Directions> Each record below needs to be set down again exactly.

---*---

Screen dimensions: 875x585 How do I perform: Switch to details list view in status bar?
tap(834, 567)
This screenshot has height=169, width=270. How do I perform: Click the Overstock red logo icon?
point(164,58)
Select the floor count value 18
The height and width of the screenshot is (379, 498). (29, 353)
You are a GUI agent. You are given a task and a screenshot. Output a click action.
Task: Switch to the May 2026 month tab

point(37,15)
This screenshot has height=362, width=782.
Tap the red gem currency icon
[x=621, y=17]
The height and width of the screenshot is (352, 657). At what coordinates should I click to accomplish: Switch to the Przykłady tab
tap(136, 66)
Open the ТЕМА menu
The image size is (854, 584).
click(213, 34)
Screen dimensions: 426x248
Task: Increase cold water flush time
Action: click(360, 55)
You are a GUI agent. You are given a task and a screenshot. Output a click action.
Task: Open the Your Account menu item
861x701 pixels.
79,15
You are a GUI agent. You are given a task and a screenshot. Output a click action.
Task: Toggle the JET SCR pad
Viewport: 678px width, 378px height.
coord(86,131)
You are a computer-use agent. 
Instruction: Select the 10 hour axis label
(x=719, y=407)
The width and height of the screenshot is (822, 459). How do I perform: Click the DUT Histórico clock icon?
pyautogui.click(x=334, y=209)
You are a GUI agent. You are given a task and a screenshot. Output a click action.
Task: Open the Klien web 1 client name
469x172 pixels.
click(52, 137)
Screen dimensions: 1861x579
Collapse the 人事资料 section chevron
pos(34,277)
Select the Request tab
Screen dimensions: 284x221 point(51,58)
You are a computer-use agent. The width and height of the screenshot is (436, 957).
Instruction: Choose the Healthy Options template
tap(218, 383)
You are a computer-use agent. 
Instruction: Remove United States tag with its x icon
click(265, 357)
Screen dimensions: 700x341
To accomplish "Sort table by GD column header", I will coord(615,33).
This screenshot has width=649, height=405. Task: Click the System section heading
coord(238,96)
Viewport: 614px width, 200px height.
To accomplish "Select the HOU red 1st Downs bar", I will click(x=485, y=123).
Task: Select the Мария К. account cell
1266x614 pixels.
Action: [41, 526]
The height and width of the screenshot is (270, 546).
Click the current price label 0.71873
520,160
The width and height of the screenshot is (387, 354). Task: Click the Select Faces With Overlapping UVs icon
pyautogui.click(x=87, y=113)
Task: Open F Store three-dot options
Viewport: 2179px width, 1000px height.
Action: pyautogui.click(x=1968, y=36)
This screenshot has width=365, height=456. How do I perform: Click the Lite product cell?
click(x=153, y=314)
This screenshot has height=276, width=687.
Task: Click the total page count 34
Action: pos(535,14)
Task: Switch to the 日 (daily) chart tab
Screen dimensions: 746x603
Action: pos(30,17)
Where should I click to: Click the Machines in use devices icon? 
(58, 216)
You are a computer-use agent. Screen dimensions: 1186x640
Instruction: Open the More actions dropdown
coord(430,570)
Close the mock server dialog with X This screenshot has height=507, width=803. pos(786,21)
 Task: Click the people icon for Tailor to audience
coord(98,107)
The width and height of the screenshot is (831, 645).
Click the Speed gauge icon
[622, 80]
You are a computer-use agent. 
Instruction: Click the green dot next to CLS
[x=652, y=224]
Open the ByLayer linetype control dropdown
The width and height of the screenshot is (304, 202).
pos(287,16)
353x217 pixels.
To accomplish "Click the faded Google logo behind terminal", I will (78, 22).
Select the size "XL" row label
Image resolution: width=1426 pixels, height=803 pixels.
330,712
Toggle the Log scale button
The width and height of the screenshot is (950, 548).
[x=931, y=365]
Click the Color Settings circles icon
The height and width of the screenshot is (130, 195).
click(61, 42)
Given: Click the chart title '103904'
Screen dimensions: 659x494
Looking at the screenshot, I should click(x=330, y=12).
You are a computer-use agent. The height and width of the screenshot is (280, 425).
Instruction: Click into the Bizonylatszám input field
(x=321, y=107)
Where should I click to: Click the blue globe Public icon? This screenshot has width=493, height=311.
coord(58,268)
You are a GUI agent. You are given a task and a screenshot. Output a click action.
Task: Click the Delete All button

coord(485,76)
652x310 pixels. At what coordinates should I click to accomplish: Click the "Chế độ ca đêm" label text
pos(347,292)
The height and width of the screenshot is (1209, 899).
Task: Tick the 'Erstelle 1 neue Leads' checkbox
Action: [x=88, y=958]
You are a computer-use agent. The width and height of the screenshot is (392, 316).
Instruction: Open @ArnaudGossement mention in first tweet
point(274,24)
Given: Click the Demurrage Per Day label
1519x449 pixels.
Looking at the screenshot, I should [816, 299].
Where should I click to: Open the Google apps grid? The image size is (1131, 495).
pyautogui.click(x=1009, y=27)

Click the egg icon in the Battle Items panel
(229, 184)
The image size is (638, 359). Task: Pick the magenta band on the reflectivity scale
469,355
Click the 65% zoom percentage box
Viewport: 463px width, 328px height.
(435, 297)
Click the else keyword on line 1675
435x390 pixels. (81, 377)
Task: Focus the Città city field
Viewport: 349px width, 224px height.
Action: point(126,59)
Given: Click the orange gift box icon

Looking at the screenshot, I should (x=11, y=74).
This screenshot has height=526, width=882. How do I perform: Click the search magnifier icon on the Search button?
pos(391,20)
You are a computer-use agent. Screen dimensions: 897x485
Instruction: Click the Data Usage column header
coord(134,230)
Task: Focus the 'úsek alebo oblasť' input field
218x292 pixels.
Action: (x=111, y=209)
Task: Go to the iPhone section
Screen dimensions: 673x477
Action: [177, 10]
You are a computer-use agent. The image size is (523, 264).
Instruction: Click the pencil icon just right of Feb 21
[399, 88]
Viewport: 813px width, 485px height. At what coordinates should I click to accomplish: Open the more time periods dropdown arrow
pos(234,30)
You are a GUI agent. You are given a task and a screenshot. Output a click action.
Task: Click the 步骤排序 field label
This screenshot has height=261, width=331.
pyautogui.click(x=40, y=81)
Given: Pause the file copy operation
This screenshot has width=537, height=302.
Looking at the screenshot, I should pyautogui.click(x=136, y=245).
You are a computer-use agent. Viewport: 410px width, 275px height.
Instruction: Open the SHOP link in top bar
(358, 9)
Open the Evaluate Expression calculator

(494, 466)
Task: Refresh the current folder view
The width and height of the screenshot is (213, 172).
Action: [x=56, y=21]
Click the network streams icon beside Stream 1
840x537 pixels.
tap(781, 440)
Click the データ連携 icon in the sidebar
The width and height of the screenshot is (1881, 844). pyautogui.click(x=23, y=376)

---*---

Answer below>
Screen dimensions: 875x585 How do I perform: Switch to details list view in status bar?
tap(834, 567)
This screenshot has height=169, width=270. How do I perform: Click the Overstock red logo icon?
point(164,58)
Select the floor count value 18
The height and width of the screenshot is (379, 498). (29, 353)
You are a GUI agent. You are given a task and a screenshot. Output a click action.
Task: Switch to the May 2026 month tab

point(37,15)
This screenshot has height=362, width=782.
Tap the red gem currency icon
[x=621, y=17]
The height and width of the screenshot is (352, 657). At what coordinates should I click to accomplish: Switch to the Przykłady tab
tap(136, 66)
Open the ТЕМА menu
The image size is (854, 584).
click(213, 34)
Screen dimensions: 426x248
Task: Increase cold water flush time
Action: click(360, 55)
You are a GUI agent. You are given a task and a screenshot. Output a click action.
Task: Open the Your Account menu item
861x701 pixels.
79,15
You are a GUI agent. You are given a task and a screenshot. Output a click action.
Task: Toggle the JET SCR pad
Viewport: 678px width, 378px height.
coord(86,131)
You are a computer-use agent. 
Instruction: Select the 10 hour axis label
(x=719, y=407)
The width and height of the screenshot is (822, 459). How do I perform: Click the DUT Histórico clock icon?
pyautogui.click(x=334, y=209)
You are a GUI agent. You are given a task and a screenshot. Output a click action.
Task: Open the Klien web 1 client name
469x172 pixels.
click(52, 137)
Screen dimensions: 1861x579
Collapse the 人事资料 section chevron
pos(34,277)
Select the Request tab
Screen dimensions: 284x221 point(51,58)
You are a computer-use agent. The width and height of the screenshot is (436, 957).
Instruction: Choose the Healthy Options template
tap(218, 383)
You are a computer-use agent. 
Instruction: Remove United States tag with its x icon
click(265, 357)
Screen dimensions: 700x341
To accomplish "Sort table by GD column header", I will coord(615,33).
This screenshot has width=649, height=405. Task: Click the System section heading
coord(238,96)
Viewport: 614px width, 200px height.
To accomplish "Select the HOU red 1st Downs bar", I will click(x=485, y=123).
Task: Select the Мария К. account cell
1266x614 pixels.
Action: [41, 526]
The height and width of the screenshot is (270, 546).
Click the current price label 0.71873
520,160
The width and height of the screenshot is (387, 354). Task: Click the Select Faces With Overlapping UVs icon
pyautogui.click(x=87, y=113)
Task: Open F Store three-dot options
Viewport: 2179px width, 1000px height.
Action: pyautogui.click(x=1968, y=36)
This screenshot has width=365, height=456. How do I perform: Click the Lite product cell?
click(x=153, y=314)
This screenshot has height=276, width=687.
Task: Click the total page count 34
Action: pos(535,14)
Task: Switch to the 日 (daily) chart tab
Screen dimensions: 746x603
Action: pos(30,17)
Where should I click to: Click the Machines in use devices icon? 
(58, 216)
You are a computer-use agent. Screen dimensions: 1186x640
Instruction: Open the More actions dropdown
coord(430,570)
Close the mock server dialog with X This screenshot has height=507, width=803. pos(786,21)
 Task: Click the people icon for Tailor to audience
coord(98,107)
The width and height of the screenshot is (831, 645).
Click the Speed gauge icon
[622, 80]
You are a computer-use agent. 
Instruction: Click the green dot next to CLS
[x=652, y=224]
Open the ByLayer linetype control dropdown
The width and height of the screenshot is (304, 202).
pos(287,16)
353x217 pixels.
To accomplish "Click the faded Google logo behind terminal", I will (78, 22).
Select the size "XL" row label
Image resolution: width=1426 pixels, height=803 pixels.
330,712
Toggle the Log scale button
The width and height of the screenshot is (950, 548).
[x=931, y=365]
Click the Color Settings circles icon
The height and width of the screenshot is (130, 195).
click(61, 42)
Given: Click the chart title '103904'
Screen dimensions: 659x494
Looking at the screenshot, I should click(x=330, y=12).
You are a computer-use agent. The height and width of the screenshot is (280, 425).
Instruction: Click into the Bizonylatszám input field
(x=321, y=107)
Where should I click to: Click the blue globe Public icon? This screenshot has width=493, height=311.
coord(58,268)
You are a GUI agent. You are given a task and a screenshot. Output a click action.
Task: Click the Delete All button

coord(485,76)
652x310 pixels. At what coordinates should I click to accomplish: Click the "Chế độ ca đêm" label text
pos(347,292)
The height and width of the screenshot is (1209, 899).
Task: Tick the 'Erstelle 1 neue Leads' checkbox
Action: [x=88, y=958]
You are a computer-use agent. The width and height of the screenshot is (392, 316).
Instruction: Open @ArnaudGossement mention in first tweet
point(274,24)
Given: Click the Demurrage Per Day label
1519x449 pixels.
Looking at the screenshot, I should [816, 299].
Where should I click to: Open the Google apps grid? The image size is (1131, 495).
pyautogui.click(x=1009, y=27)

Click the egg icon in the Battle Items panel
(229, 184)
The image size is (638, 359). Task: Pick the magenta band on the reflectivity scale
469,355
Click the 65% zoom percentage box
Viewport: 463px width, 328px height.
(435, 297)
Click the else keyword on line 1675
435x390 pixels. (81, 377)
Task: Focus the Città city field
Viewport: 349px width, 224px height.
Action: point(126,59)
Given: Click the orange gift box icon

Looking at the screenshot, I should (x=11, y=74).
This screenshot has height=526, width=882. How do I perform: Click the search magnifier icon on the Search button?
pos(391,20)
You are a computer-use agent. Screen dimensions: 897x485
Instruction: Click the Data Usage column header
coord(134,230)
Task: Focus the 'úsek alebo oblasť' input field
218x292 pixels.
Action: (x=111, y=209)
Task: Go to the iPhone section
Screen dimensions: 673x477
Action: [177, 10]
You are a computer-use agent. The image size is (523, 264).
Instruction: Click the pencil icon just right of Feb 21
[399, 88]
Viewport: 813px width, 485px height. At what coordinates should I click to accomplish: Open the more time periods dropdown arrow
pos(234,30)
You are a GUI agent. You are given a task and a screenshot. Output a click action.
Task: Click the 步骤排序 field label
This screenshot has height=261, width=331.
pyautogui.click(x=40, y=81)
Given: Pause the file copy operation
This screenshot has width=537, height=302.
Looking at the screenshot, I should pyautogui.click(x=136, y=245).
You are a computer-use agent. Viewport: 410px width, 275px height.
Instruction: Open the SHOP link in top bar
(358, 9)
Open the Evaluate Expression calculator

(494, 466)
Task: Refresh the current folder view
The width and height of the screenshot is (213, 172).
Action: [x=56, y=21]
Click the network streams icon beside Stream 1
840x537 pixels.
tap(781, 440)
Click the データ連携 icon in the sidebar
The width and height of the screenshot is (1881, 844). pyautogui.click(x=23, y=376)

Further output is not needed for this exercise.